*REQUIRED WORK:* Reproduce the material below, substituting "Find the position of" for each occurrence of "Identify the location of" and leaving all other text unchanged. Omit the pictures from your version.

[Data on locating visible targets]
——————
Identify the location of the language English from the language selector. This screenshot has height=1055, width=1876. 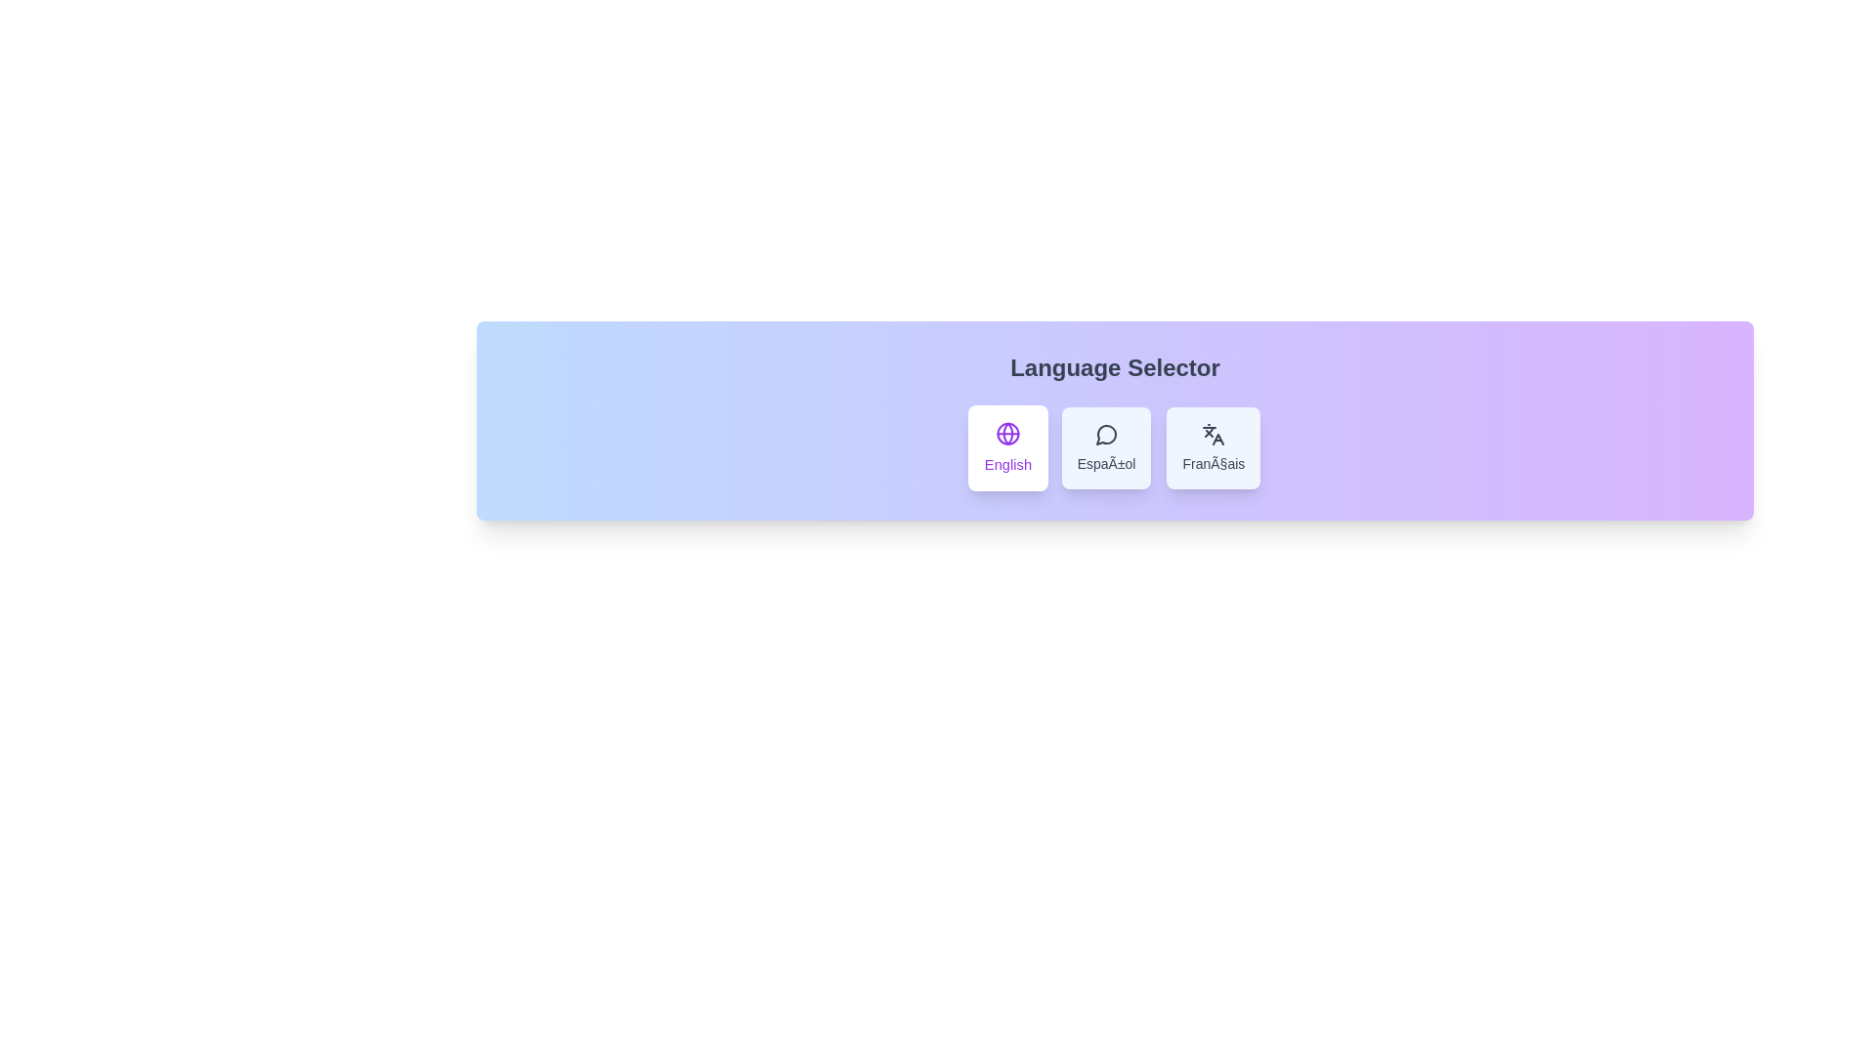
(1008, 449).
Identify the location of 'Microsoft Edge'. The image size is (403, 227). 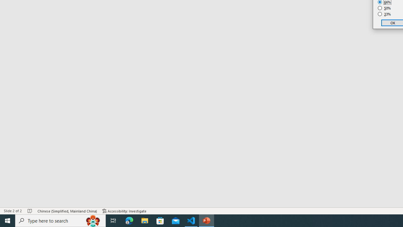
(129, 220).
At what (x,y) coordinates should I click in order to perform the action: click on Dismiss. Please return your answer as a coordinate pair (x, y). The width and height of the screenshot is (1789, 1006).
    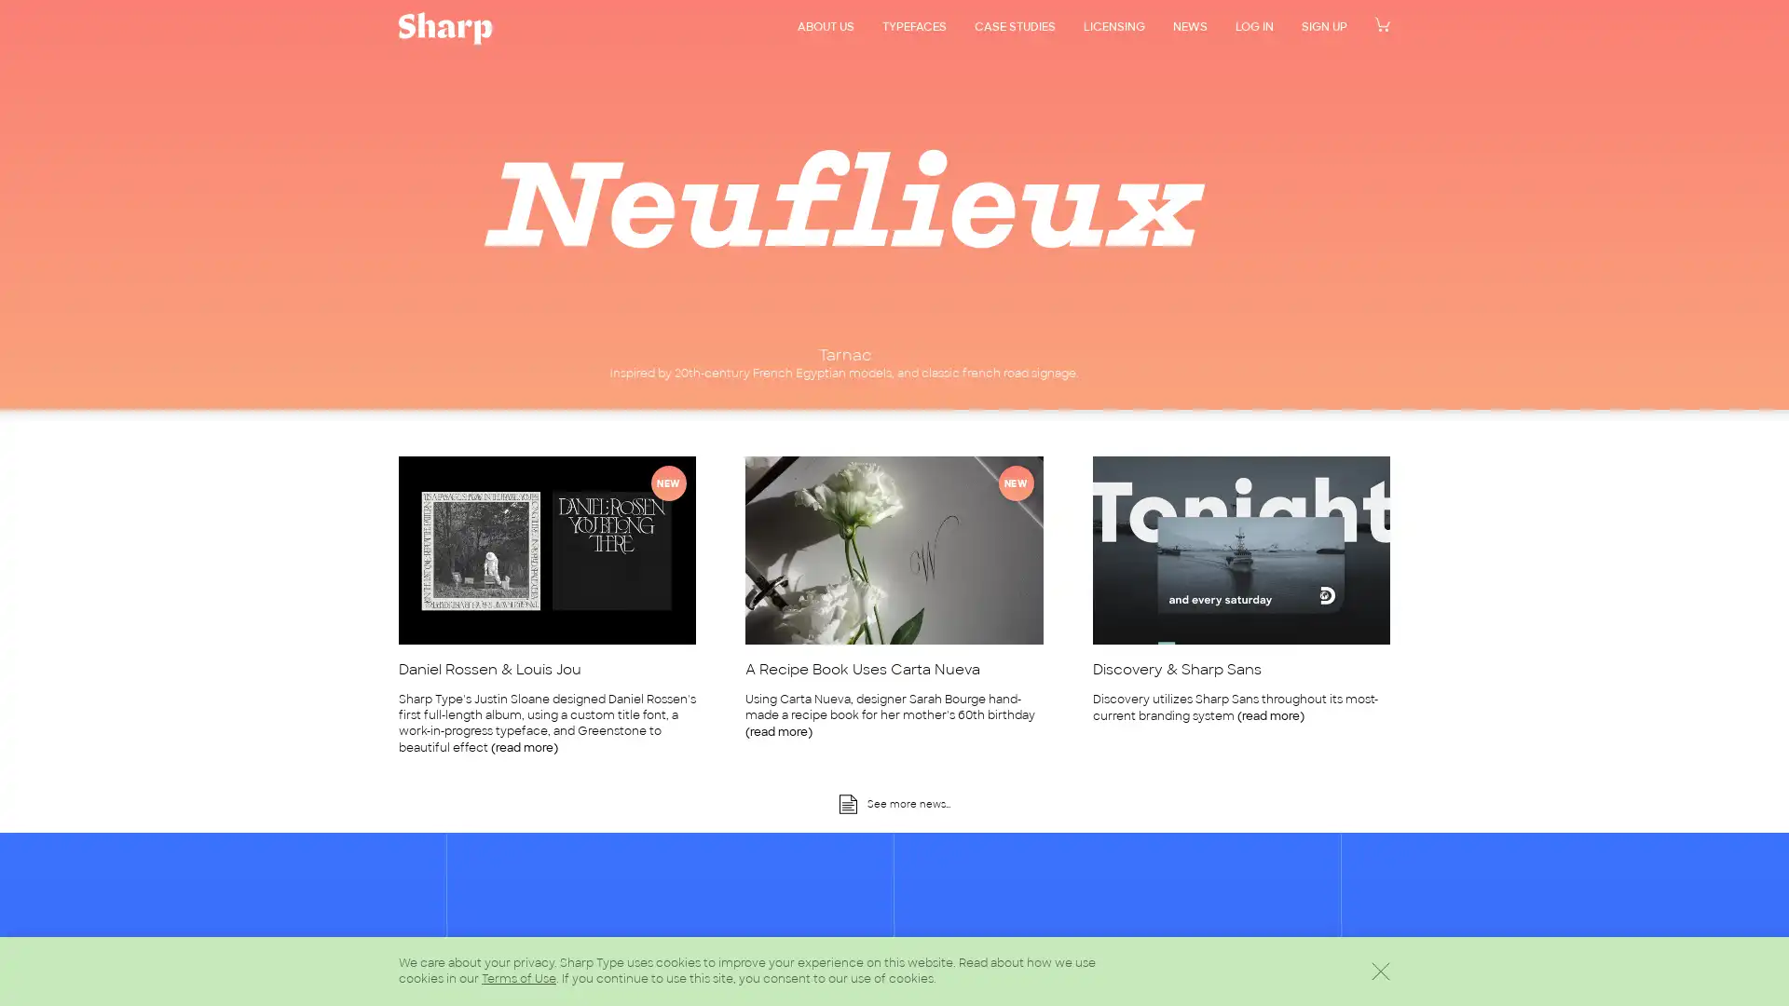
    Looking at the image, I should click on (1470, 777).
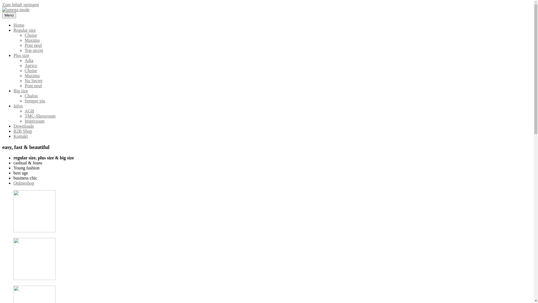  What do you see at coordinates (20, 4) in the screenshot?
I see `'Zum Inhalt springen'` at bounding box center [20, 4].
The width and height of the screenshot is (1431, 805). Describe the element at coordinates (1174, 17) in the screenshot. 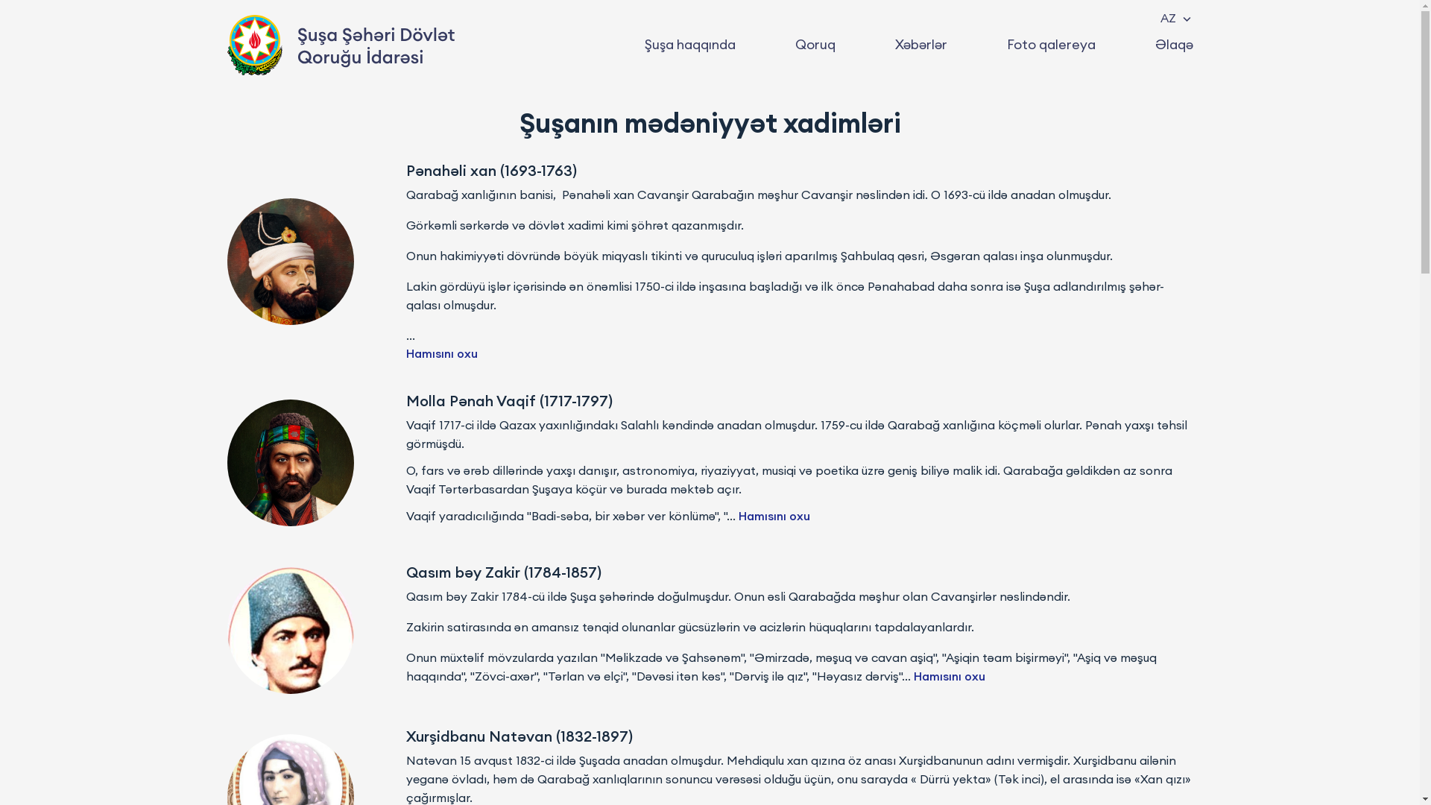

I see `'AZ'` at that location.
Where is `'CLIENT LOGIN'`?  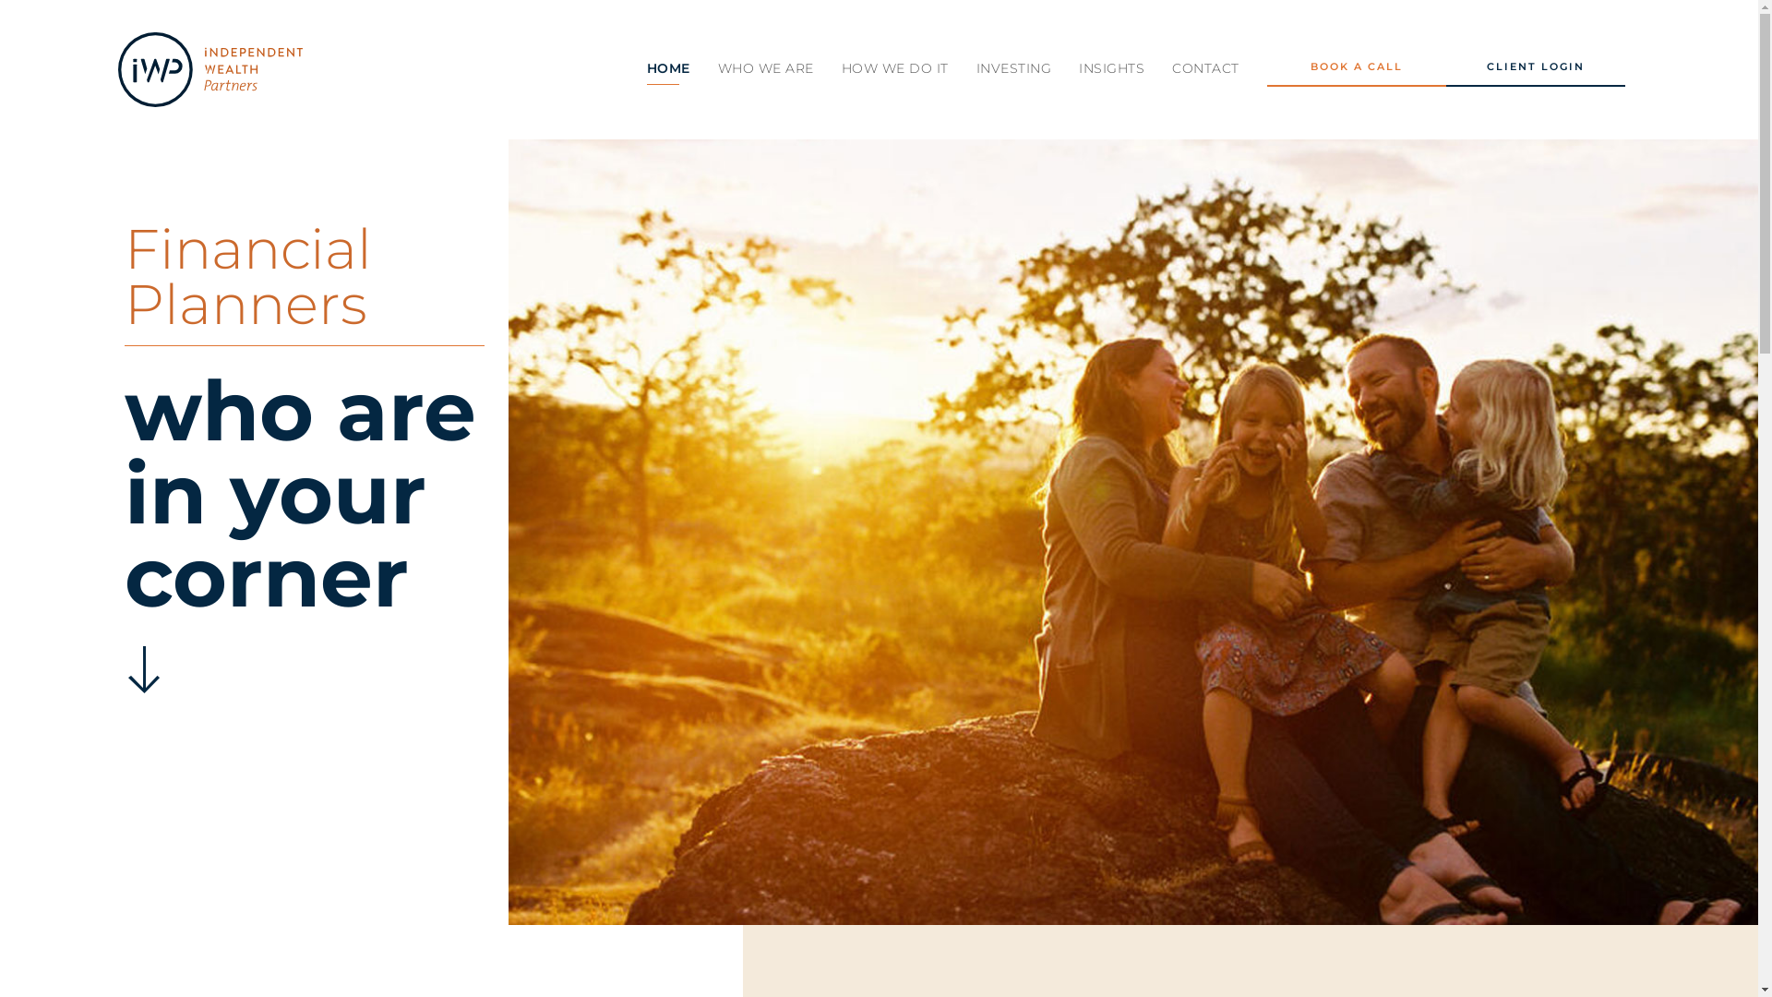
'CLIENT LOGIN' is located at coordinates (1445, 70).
——————
*SOLUTION FOR THIS PROBLEM:*
Find the position of the language English from the language selector. This screenshot has height=1055, width=1876. 
(1008, 449).
Find the position of 'Microsoft Edge'. The image size is (403, 227). 
(129, 220).
At what (x,y) coordinates should I click in order to perform the action: click on Dismiss. Please return your answer as a coordinate pair (x, y). The width and height of the screenshot is (1789, 1006).
    Looking at the image, I should click on (1470, 777).
  What do you see at coordinates (20, 4) in the screenshot?
I see `'Zum Inhalt springen'` at bounding box center [20, 4].
The width and height of the screenshot is (1431, 805). Describe the element at coordinates (1174, 17) in the screenshot. 

I see `'AZ'` at that location.
Where is `'CLIENT LOGIN'`?  
'CLIENT LOGIN' is located at coordinates (1445, 70).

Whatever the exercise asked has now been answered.